Recipients of the FTC’s letter come from every corner of the economy: the FTC mailed letters to manufacturers of beauty products, food and drink companies, retailers, and everyone in between. By putting these companies “on notice” that the identified practices violate the FTC Act, the FTC is empowered to impose civil penalties upon recipients who engage in violative conduct of up to $50,120 per violation under 15 U.S.C. § 45(m)(1)(B).

As we reported here, the FTC first issued the Endorsement Notice in 2021, but the Substantiation Notice is a new publication. The full Notice is certainly worth a read, but some of the most notable “unfair or deceptive acts or practices” that will create liability include:

  • Making “an objective product claim” without “competent and reliable evidence” in support of the claim.
  • Making a claim that a product treats a serious disease without “at least one human clinical trial” that “(1) is randomized, (2) is well controlled, (3) is double-blinded . . . (4) is conducted by persons qualified by training and experience to conduct such studies, (5) measures disease end points or validated surrogate markers, and (6) yields statistically significant results.”
  • Making a claim that a product is “scientifically or clinically proven” unless the advertiser has “evidence sufficient to satisfy the relevant scientific community of the claim’s truth.”
  • Misrepresenting the level or type of substantiation for a claim.
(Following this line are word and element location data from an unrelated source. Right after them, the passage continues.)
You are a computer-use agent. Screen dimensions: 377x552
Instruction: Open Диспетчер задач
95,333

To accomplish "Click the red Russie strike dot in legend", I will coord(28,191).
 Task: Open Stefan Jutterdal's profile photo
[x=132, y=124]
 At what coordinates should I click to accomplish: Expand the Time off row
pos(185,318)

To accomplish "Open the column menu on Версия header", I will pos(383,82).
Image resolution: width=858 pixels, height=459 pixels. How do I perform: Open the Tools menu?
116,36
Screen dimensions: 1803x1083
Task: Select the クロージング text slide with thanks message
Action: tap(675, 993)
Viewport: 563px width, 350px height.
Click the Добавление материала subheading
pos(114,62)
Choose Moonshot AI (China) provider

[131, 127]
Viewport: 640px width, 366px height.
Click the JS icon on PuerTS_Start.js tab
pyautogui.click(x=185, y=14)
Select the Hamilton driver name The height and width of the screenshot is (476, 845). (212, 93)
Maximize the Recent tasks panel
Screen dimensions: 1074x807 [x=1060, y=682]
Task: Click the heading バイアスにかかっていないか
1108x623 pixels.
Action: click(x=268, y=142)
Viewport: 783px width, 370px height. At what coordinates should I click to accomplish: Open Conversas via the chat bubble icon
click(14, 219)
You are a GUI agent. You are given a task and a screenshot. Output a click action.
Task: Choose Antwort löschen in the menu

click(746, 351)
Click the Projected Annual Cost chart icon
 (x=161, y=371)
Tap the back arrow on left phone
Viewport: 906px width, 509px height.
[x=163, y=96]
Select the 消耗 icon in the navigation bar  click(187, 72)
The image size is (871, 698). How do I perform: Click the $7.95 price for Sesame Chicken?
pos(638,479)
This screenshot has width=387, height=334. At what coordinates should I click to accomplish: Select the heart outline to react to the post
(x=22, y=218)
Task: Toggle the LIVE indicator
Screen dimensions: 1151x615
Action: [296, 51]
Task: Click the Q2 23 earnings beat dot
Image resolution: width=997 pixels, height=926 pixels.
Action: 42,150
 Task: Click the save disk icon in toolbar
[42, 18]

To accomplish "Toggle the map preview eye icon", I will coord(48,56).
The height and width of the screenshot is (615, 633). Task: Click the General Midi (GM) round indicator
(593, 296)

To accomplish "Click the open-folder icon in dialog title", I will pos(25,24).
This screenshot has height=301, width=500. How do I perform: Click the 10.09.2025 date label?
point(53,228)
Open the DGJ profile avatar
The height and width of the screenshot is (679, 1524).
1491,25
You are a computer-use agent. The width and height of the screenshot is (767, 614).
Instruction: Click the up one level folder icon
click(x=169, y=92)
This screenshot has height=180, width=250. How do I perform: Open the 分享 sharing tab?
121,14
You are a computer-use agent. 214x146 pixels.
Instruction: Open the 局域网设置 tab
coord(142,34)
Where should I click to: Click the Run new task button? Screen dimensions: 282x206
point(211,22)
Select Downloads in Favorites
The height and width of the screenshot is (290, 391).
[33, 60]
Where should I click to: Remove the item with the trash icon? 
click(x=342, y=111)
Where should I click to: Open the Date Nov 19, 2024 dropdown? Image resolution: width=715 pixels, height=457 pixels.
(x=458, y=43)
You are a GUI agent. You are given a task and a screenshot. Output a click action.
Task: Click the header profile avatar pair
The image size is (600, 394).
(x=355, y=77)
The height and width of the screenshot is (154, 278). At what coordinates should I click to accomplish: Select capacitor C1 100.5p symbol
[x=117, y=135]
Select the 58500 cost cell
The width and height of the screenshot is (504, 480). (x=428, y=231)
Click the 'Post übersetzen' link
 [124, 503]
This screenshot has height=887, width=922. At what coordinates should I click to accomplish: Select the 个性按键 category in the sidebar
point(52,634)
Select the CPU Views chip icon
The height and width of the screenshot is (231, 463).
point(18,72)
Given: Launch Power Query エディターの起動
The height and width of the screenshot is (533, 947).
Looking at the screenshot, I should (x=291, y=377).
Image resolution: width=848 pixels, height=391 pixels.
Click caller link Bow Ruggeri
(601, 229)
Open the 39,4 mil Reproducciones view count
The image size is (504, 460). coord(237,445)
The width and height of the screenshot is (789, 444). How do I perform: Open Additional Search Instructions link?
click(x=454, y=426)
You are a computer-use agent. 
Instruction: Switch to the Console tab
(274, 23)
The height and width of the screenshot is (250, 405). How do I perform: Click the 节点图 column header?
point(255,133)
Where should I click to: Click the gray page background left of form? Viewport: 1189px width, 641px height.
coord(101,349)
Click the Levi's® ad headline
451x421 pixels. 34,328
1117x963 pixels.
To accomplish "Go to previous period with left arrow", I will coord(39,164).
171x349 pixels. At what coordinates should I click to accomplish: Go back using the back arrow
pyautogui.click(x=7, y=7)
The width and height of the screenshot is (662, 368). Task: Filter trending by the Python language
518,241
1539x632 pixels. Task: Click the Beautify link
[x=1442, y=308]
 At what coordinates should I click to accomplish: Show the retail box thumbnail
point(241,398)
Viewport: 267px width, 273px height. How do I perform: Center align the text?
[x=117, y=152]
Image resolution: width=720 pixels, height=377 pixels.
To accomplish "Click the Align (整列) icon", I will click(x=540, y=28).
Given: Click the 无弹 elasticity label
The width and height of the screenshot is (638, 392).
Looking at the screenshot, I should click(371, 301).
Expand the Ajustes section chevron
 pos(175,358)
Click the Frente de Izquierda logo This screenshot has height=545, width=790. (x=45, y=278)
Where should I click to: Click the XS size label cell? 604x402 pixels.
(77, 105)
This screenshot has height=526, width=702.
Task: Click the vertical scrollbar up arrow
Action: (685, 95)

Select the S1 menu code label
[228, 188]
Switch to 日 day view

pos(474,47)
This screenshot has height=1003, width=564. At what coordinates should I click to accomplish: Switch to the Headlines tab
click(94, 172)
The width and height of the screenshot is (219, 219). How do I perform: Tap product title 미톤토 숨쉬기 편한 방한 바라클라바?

This latest FTC initiative comes on the heels of prior use of Notices of Penalty Offenses against money-making ventures, for-profit educational institutions, automobile rentals, bait-and-switch sales practices, business opportunities, and more.

Things you can do now?

  • Check the list to see if your company was sent a Notice;
  • if you received a Notice, make sure the appropriate teams are, and continue to be, aware of it;
  • retain the document in an easily identifiable location;
  • reacquaint yourself with the FTC’s substantiation requirements for health products, and the endorsement and testimonial guides; and
  • contact us with questions.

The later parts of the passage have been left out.